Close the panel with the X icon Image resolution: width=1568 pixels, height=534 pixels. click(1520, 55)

· · · · ·

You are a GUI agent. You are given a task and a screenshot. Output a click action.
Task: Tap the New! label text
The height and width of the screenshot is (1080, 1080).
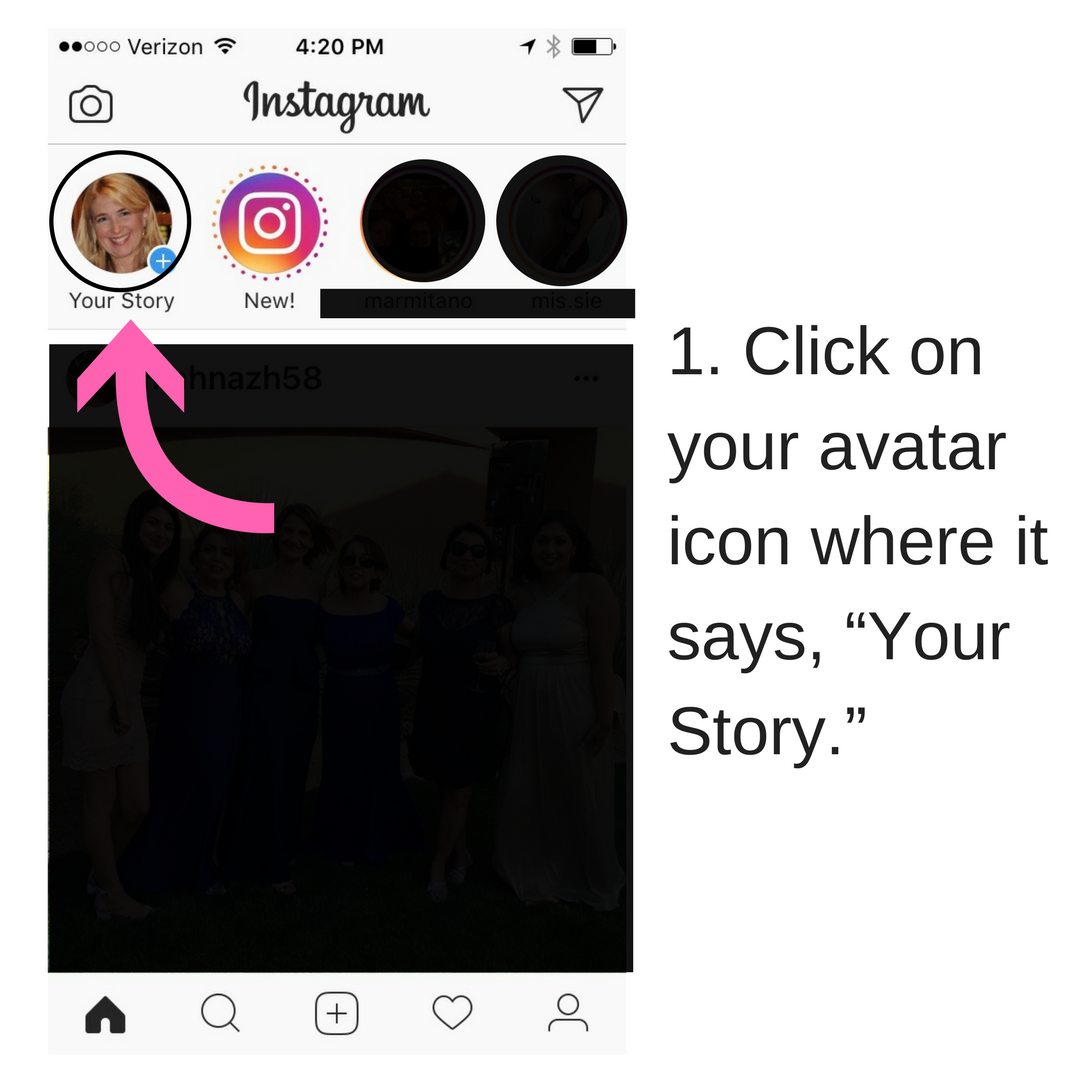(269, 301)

· · · · ·

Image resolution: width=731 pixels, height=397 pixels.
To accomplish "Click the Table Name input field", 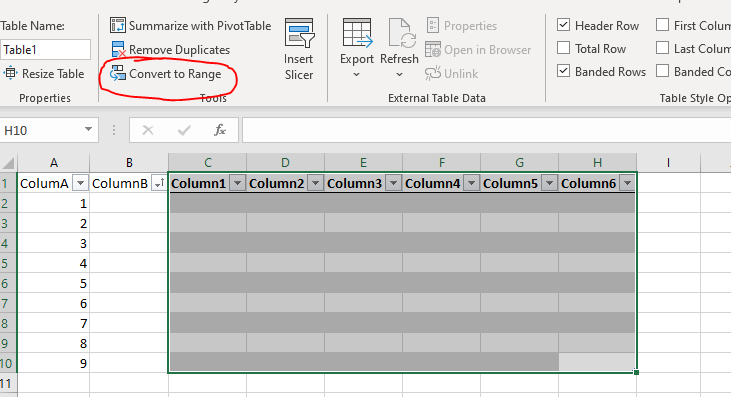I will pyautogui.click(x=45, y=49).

· · · · ·

Aim of the exercise: Pick each line holding the word "Image" out of the data and copy it.

Result for this task:
Close the panel with the X icon Image resolution: width=1568 pixels, height=534 pixels. click(1520, 55)
Image resolution: width=731 pixels, height=397 pixels.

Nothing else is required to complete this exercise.